The Invention of Wings is told from dual point of views. There's Sarah, who is a white girl in Charleston, a daughter of a wealthy judge and plantation owner. (She's also a redhead, but that hardly figures into the story.) Then there's Handful, a slave owned by Sarah's family. The book opens on Sarah's 11th birthday, when her mother ties a ribbon around Handful's neck and presents her to Sarah, as a birthday gift. Sarah goes against everything and tries to refuse the gift. Just a few years prior, Sarah had been witness to one of her family's slaves being whipped and it had scarred her. Literally. From that day forward she has a pronounced stutter to her speech that she did not have before. She knows, even at that young age, that owning a person and treating them as property is not right. However, she is young and her parents definitely overrule her and she ends up with Handful as her personal ladies' maid.
The story becomes more full, more fleshed out, in the telling of Handful's point of view. The entire book alternates between Sarah and Handful, so the reader gets both sides of each story. Handful, of course, has troubles of her own. Her mother is definitely not a quietly obedient slave. She steals and shirks work and even runs off for entire days at a time without an official pass. Handful spends much of the book worrying about her mauma. And Handful herself yearns for freedom. She knows that there is more out there. Sarah has secretly taught her to read, and this helps her later on as she becomes more brazen in her search for freedom.

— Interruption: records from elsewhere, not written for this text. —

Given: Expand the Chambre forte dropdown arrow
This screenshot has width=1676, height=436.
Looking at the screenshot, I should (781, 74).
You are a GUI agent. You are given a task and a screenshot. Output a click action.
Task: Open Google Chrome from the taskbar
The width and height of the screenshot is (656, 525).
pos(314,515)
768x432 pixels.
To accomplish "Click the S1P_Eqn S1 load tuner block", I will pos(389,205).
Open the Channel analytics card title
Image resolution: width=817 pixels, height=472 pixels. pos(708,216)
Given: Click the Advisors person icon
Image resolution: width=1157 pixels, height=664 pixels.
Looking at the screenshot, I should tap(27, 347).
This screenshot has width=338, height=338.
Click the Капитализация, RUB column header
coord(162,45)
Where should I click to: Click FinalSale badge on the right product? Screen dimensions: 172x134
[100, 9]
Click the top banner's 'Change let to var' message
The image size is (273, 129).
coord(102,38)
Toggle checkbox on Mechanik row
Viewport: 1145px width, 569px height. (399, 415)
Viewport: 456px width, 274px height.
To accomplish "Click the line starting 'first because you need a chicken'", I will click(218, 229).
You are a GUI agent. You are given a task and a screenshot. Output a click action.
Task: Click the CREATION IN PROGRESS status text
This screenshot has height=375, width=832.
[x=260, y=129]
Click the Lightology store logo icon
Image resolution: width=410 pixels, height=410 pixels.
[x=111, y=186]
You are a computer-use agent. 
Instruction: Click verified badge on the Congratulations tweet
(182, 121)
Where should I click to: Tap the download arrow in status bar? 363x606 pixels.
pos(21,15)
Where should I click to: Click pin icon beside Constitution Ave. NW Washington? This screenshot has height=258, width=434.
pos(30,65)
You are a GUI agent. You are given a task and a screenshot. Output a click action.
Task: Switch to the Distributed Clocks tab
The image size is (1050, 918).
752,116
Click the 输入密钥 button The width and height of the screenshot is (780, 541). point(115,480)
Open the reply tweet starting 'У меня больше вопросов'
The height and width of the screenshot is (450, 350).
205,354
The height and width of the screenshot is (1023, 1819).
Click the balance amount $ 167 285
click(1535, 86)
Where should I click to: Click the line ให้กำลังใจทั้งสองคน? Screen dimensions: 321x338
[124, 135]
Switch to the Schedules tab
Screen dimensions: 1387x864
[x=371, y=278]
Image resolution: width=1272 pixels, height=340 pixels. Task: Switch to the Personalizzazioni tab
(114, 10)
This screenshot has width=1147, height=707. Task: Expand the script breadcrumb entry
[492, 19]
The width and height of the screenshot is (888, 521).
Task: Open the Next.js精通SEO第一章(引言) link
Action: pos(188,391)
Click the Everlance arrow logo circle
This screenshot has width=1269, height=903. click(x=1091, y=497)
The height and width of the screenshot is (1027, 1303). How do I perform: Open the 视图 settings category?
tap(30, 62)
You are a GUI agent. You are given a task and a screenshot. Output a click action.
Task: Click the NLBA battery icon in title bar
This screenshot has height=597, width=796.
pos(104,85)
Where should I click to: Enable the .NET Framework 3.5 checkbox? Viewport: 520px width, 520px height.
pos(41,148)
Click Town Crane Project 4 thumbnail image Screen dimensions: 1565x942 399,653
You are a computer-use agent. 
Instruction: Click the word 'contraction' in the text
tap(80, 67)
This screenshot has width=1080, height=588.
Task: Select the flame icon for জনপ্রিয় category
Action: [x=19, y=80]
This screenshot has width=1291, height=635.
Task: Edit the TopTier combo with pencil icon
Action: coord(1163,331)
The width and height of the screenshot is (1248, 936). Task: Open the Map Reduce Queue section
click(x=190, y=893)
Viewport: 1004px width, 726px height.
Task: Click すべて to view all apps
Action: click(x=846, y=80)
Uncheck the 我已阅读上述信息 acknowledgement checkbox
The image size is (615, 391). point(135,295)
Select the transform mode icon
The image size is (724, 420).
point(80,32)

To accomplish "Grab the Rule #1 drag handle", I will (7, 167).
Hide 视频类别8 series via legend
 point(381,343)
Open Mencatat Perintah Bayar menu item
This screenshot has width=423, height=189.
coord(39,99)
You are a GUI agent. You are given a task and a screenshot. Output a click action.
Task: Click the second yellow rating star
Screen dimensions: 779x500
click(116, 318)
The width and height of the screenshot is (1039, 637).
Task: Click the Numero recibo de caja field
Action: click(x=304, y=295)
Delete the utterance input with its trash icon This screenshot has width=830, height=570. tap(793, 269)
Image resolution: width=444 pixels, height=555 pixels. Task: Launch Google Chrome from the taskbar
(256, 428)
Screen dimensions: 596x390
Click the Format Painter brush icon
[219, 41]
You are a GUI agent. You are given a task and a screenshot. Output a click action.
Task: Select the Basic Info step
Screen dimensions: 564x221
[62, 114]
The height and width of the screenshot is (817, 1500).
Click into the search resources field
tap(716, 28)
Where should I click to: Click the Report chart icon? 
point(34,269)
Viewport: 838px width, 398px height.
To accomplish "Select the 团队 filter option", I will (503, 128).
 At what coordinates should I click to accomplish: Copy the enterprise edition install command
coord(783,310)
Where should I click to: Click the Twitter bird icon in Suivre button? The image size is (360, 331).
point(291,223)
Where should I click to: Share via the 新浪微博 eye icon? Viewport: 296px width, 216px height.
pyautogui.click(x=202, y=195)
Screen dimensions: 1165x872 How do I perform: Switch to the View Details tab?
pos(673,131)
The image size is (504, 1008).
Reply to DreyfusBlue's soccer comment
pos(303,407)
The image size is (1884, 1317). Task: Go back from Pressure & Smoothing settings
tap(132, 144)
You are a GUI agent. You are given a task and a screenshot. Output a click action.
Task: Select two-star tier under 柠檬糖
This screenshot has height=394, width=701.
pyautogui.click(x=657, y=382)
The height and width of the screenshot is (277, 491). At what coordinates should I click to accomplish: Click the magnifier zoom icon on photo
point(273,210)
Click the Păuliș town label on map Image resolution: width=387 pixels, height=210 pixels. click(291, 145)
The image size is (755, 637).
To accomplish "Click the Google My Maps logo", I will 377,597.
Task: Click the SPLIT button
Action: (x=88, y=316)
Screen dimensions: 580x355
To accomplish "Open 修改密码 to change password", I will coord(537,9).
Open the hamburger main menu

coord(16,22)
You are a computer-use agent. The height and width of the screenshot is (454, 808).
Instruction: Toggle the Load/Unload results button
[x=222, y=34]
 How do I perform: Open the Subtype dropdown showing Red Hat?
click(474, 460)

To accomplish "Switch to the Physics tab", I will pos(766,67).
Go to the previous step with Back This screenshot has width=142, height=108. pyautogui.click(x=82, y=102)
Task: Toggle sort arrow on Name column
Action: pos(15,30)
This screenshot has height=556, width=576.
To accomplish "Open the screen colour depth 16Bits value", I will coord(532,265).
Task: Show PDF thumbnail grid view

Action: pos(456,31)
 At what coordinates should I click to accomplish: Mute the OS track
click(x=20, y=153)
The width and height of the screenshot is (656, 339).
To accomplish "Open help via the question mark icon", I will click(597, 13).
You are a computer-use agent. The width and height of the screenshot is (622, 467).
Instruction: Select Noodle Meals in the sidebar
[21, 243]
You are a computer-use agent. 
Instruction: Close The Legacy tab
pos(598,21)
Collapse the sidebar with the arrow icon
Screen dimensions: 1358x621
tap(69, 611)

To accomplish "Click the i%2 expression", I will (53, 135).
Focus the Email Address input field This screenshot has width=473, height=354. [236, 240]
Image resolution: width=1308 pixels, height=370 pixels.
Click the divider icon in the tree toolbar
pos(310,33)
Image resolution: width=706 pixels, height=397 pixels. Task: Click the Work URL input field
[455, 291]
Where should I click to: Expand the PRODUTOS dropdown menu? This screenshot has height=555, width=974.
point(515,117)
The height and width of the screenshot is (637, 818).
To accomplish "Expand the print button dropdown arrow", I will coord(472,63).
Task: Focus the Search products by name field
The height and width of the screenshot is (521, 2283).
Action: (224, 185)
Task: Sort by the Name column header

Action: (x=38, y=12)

There's a very poignant line in the book where Handful observes to Sarah that while she is bodily enslaved, she is free in her mind but Sarah, while free to move about the city is enslaved in her mind. Handful says this to Sarah soon after Sarah undergoes a very public and very embarrassing break-up with a gentleman who had duped her. Sarah has dreams and aspirations of a career, but is unable to act upon them because of societal mores. Handful is free to dream as big as she wants; her physical shackles are the larger problem.
There are so many good reasons to love this book, the setting being one of them. I just absolutely adore Charleston. I love reading about the fancy dresses and the old society. Yes, there were some problems, such as slavery, but still... ah, the romance of it! Another reason to love the book: strong female characters. Both Sarah and Handful are brimming over with gumption! I love how they don't think twice before speaking wildly out of turn. Handful would say things to Sarah sometimes that would have definitely earned her punishment from any other master. And Sarah hardly thought twice before speaking up and out against her father or brothers.
The Invention of Wings is purely fictional, but has a few shallow roots in actual history, and I love that Sue Monk Kidd takes the time to explain all the connections at the end of the book. She delineates between facts that she unearthed and the fiction she wove in between, and gives suggested resources in case the reader wants to pursue the subject further.
One part that is pure fiction is the ending, but I LOVED it! My sister-in-love had recommended this book to me and I texted her the moment I reached the end to ask her opinion: happily ever after? Or no? We agreed to go with happily ever after. It's one of those endings where the reader gets to decide. You're not left hanging; it's definitely an ending; but you get to decide whether the characters in question reach their destination happily or whether someone interferes.
Next time I'm in Charleston, I may just have to see if I can walk past Sarah's house!
*I received my copy from my public library.